Pour nous, la réduction de la durée du travail est destinée aussi à changer profondément l'organisation du travail. Pourquoi 86 % des entreprises qui ont signé des accords déclarent-elles qu'elles fonctionnent mieux après qu'avant ? Parce que nous avons pensé à prendre en compte l'ensemble des éléments de compétitivité, à améliorer la qualité et les délais de livraison, par exemple. (Sur les bancs du groupe du Rassemblement pour la République: «N'importe quoi !»)
Pour le service public - M. Zuccarelli, vient de le rappeler - notre ambition est la même, car nous croyons à l'Etat et au service public et nous pensons qu'ils doivent être sans cesse plus efficaces. Chaque franc versé au titre des impôts doit favoriser des services ouverts à tous. Le grand défi qui nous attend dans les fonctions publiques locales, d'Etat ou hospitalière, c'est de faire en sorte que la réduction du temps de travail se traduise par une amélioration du service rendu aux usagers. Cela fait aussi partie des propositions du Gouvernement.
Enfin, le troisième objectif est d'améliorer les conditions de vie au travail. Vous ne sauriez me reprocher de dire qu'il faut d'abord le faire pour ceux qui travaillent beaucoup ou dans des conditions pénibles.
Ces trois objectifs sont les mêmes pour les fonctions publiques d'Etat, territoriale et hospitalière que pour le secteur privé. Je ne parle même pas des entreprises publiques, EDF, la SNCF, ou des établissements publics qui sont d'ores et déjà passés aux 35 heures et qui ont créé des emplois.
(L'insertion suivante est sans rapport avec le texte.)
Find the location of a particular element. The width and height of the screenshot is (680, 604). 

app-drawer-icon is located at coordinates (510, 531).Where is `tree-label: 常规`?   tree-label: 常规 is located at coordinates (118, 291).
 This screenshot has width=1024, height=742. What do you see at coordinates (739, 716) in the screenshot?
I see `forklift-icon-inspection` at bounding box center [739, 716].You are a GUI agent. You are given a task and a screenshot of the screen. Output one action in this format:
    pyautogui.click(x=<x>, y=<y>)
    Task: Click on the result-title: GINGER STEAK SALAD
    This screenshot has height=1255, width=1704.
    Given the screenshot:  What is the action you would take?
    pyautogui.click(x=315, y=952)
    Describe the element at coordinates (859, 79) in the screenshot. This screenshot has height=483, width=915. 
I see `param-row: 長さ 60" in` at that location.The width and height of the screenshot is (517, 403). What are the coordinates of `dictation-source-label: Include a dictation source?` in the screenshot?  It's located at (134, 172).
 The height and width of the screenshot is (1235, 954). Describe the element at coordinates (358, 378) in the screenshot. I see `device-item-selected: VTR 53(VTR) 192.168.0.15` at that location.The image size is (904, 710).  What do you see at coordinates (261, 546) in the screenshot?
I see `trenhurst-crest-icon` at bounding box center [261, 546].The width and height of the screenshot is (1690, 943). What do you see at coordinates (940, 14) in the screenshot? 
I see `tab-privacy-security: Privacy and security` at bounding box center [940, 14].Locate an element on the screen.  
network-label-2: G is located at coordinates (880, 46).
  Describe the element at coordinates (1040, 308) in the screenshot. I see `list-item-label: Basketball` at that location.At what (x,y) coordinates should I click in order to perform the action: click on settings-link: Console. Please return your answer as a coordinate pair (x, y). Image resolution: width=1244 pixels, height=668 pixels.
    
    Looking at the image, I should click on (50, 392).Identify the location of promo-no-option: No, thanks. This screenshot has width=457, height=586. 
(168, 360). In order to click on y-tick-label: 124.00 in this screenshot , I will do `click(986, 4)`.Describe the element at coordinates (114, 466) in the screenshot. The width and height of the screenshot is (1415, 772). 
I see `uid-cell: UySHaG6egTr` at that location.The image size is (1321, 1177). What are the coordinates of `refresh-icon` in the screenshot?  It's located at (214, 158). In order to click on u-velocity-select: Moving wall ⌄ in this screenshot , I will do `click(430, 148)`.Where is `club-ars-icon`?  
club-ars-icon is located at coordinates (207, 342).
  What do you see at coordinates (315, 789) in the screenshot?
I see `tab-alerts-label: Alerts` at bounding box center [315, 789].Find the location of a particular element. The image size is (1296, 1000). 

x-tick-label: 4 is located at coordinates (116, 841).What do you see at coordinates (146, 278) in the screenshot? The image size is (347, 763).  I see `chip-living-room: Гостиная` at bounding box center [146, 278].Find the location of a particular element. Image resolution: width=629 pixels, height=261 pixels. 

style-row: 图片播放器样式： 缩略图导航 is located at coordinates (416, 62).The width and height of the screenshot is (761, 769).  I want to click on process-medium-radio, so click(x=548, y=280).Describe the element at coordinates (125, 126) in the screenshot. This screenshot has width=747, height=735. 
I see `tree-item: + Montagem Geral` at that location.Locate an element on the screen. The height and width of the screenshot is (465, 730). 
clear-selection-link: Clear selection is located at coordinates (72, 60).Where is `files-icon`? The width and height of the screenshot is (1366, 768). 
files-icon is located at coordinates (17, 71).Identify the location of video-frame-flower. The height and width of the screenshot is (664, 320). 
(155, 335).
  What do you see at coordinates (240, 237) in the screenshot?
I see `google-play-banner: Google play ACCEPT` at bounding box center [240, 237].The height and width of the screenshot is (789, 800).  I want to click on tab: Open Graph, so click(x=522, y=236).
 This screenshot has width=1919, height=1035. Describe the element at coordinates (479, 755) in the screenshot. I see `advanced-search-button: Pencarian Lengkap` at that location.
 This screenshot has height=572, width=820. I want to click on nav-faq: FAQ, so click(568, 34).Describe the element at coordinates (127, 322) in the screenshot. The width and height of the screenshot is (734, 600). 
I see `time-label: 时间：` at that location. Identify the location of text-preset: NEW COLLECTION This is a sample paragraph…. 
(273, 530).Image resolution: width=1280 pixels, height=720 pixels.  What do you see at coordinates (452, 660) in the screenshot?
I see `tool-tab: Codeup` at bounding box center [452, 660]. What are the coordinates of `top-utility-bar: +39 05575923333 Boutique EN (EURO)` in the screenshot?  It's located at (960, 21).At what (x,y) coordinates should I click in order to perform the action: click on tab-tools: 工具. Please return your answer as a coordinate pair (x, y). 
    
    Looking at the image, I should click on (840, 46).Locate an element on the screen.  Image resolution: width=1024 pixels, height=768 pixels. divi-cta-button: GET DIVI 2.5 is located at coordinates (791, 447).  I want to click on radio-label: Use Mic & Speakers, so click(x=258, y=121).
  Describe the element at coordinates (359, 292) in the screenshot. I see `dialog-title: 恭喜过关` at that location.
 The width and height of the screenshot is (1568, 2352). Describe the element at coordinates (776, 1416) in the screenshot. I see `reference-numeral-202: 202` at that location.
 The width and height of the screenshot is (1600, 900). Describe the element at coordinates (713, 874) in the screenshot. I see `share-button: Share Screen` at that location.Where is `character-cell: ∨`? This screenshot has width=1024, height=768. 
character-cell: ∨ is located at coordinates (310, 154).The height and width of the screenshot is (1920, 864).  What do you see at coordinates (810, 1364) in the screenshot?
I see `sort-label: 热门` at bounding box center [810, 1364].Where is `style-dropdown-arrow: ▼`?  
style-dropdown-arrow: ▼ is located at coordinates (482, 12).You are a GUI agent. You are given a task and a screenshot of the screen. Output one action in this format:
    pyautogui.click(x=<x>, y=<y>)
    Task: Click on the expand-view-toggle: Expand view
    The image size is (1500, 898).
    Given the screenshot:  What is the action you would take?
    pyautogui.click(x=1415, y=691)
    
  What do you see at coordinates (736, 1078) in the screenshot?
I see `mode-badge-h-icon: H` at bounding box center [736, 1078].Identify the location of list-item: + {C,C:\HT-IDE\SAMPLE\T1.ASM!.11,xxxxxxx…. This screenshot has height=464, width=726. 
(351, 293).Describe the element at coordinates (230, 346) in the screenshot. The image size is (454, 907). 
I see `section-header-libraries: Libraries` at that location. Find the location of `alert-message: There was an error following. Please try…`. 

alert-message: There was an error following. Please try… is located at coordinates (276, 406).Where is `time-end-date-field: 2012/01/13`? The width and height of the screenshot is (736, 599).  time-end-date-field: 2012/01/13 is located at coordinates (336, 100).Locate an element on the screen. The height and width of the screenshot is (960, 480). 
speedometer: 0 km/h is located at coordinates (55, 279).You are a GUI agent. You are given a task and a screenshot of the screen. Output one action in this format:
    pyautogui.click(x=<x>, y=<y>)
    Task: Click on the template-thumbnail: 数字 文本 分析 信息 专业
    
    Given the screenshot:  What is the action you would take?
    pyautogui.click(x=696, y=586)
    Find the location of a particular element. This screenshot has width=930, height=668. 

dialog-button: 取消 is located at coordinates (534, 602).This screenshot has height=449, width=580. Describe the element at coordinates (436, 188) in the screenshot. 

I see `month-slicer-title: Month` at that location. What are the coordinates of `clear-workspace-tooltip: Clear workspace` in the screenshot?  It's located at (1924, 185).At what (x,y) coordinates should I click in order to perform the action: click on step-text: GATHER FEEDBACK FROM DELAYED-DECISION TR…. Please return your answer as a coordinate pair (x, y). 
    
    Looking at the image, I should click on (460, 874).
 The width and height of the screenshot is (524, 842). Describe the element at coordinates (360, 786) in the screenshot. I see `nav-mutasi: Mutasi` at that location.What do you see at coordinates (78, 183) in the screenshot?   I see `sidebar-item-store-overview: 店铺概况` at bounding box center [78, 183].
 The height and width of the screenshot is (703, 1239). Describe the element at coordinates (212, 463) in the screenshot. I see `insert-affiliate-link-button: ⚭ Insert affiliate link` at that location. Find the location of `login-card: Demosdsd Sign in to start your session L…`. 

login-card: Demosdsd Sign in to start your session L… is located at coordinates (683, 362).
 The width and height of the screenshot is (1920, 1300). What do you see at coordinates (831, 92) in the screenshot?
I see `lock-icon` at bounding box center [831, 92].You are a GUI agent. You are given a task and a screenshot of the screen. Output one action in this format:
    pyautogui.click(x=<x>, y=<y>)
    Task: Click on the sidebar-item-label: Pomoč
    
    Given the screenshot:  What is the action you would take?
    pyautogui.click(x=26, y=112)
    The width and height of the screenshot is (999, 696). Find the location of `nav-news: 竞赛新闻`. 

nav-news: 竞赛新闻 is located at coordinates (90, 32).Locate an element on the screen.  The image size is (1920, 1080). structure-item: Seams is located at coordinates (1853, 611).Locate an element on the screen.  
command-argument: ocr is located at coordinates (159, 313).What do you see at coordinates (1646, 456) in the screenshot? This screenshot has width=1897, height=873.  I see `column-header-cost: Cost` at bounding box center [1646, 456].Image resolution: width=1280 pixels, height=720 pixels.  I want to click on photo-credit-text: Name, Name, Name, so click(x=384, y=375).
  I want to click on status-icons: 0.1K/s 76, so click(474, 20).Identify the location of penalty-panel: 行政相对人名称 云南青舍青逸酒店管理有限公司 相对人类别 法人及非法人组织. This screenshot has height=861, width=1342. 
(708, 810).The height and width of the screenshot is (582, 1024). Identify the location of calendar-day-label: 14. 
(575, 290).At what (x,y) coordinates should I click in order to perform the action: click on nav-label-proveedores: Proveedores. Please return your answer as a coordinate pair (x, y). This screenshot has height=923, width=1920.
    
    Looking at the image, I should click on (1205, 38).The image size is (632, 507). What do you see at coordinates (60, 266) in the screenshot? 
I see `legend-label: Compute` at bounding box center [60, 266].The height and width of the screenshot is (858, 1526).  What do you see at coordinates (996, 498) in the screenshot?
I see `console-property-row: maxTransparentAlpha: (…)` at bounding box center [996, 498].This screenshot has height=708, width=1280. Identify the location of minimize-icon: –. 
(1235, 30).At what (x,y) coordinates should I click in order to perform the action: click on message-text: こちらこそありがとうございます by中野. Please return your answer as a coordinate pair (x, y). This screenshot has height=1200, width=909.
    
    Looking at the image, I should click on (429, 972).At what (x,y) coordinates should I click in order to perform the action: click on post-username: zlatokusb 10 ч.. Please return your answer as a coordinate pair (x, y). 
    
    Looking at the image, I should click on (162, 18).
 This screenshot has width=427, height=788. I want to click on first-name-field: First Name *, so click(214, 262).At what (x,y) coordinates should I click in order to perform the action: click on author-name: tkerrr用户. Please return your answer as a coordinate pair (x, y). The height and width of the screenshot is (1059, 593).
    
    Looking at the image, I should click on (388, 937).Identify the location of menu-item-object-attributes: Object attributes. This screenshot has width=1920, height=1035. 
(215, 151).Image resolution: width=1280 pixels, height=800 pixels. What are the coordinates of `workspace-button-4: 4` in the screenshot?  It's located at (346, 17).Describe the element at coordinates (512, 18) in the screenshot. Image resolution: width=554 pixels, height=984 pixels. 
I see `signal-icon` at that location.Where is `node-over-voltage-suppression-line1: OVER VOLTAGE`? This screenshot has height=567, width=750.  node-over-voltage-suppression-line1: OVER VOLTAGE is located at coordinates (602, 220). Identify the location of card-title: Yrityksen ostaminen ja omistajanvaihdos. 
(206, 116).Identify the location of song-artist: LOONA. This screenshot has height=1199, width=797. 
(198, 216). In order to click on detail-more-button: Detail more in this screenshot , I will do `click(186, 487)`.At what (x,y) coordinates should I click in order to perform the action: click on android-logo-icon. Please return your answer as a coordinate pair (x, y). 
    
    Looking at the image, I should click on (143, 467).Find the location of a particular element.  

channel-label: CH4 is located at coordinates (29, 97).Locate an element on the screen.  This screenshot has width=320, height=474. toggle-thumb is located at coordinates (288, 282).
J'ajoute, monsieur le député, qu'il est un peu paradoxal qu'un groupe qui défend sans arrêt le «moins d'Etat», le «moins de fonctionnaires» («Le mieux d'Etat !» sur les bancs du groupe Démocratie libérale et Indépendants), et qui met en doute - vous l'avez fait au moment du rapport Roché -, la façon dont ceux-ci travaillent, nous reproche ces efforts.
Le Gouvernement est cohérent: la réduction de la durée du travail s'applique à ceux qui travaillent au-delà de 35 heures, nous créerons des emplois partout où cela est nécessaire, et nous tentons, dans tous les cas, d'améliorer les conditions de travail.
Gageons, comme le fait aujourd'hui la presse britannique, que, dans cinq ans, notre pays aura franchi une étape majeure dans la modernisation de nos entreprises et de nos services publics, grâce à ces débats qui s'engagent sur les 35 heures. C'est un vrai projet de société. Peut-être est-ce pour cela que nous ne le partageons pas. (Applaudissements sur les bancs du groupe socialiste et sur plusieurs bancs du groupe communiste et du groupe Radical, Citoyen et Vert.)